Crystal Ram, President of the Western Sydney University Nursing and Midwifery Society, is tired of the lack of responsiveness from the government to create a safe work environment. Ram has seen the stress impact her fellow students and has watched some of them question their future in the industry.
“They are working ridiculous hours already on the frontline. When do they have time to study? When do they time to focus on other priorities?” Ram says.
“Students are dropping out when it is supposed to be about retention. More needs to be done.”
Labor’s Shadow Minister for Health and Ageing, Mark Butler, is aware of the pressures currently placed on nursing and wants to see a resolution come from the upcoming election.
“They are stressed, burned out and leaving the profession. This is why an Albanese Labor Government will extend health and wellbeing support for our nurses across the country with a new National Nurse and Midwife Health Service,” he says.

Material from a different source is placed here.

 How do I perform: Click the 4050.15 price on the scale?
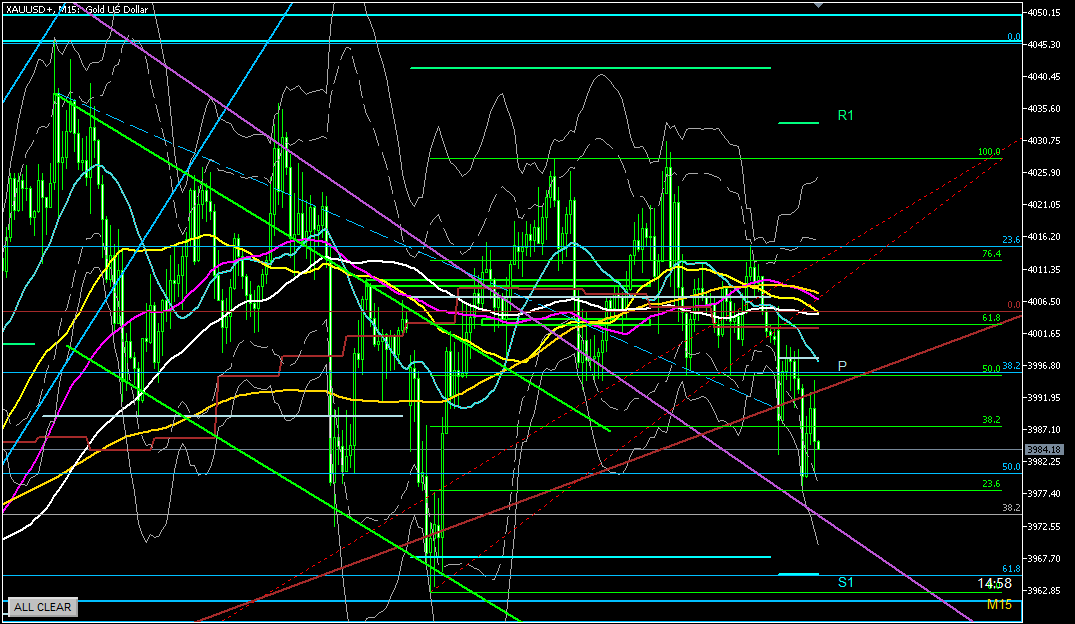1045,13
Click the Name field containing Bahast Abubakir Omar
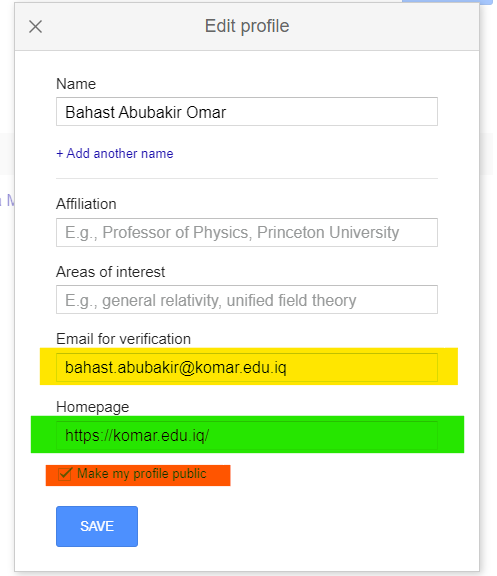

Labor is committed to investing up to $23 million into the proposed National Nurse and Midwife Health Service, an expansion of the Nursing and Midwifery Health Program in Victoria. The phone service will be seen as encouragement not only for nurses to stay in the industry, but for nursing students to feel uplifted about their future career path.
“The new National Nurse and Midwife Health Service will provide nurses and midwives with a range of personalised and professional support service. The program will be open to enrolled and registered nurses, midwives and students,” says Butler.
Ram is optimistic about Labor’s plan and believes it will help encourage current and future nursing students to remain in the industry.
“It is great to see the Shadow Minister collating these ideas and trying to execute them. This scheme would take a strain off nurses, and if implemented, it is the change we need,” she says.
Anne Stanley MP currently holds the Labor seat for Werriwa. In striving to be re-elected, she is campaigning for the urgent attention needed for the health care system. Her values are reflective of times where she relied on nurses, which she knows will relate to many.
“With children who were born prematurely and a Mum with a chronic health condition, we needed Medicare, doctors, but especially nurses, to provide the expertise needed to keep them healthy and to lead full lives,” she says.
A survey conducted by Monash University and Royal Melbourne Hospital showed that out of 7,800 Australian healthcare workers, more than 40 per cent had developed post traumatic stress disorder (PTSD) by the end of the second wave of the Covid-19 pandemic.
Stanley is ashamed of the current conditions faced by nurses. “This is just unacceptable for people who were our heroes during the pandemic,” she says.
Labor’s plan to support nurses will be largely welcomed. However, although Ram is supportive of their proposed plans to reshape the nursing industry, she does not want to see another election filled with empty promises.
“Regardless of who does become elected, something needs to change. It needs to stop being a position of profits over people because people are priority.” says Ram.
“Whether it’s any side of politics, I feel like it is the government’s duty to advocate for its citizens. Healthcare is a universal right.”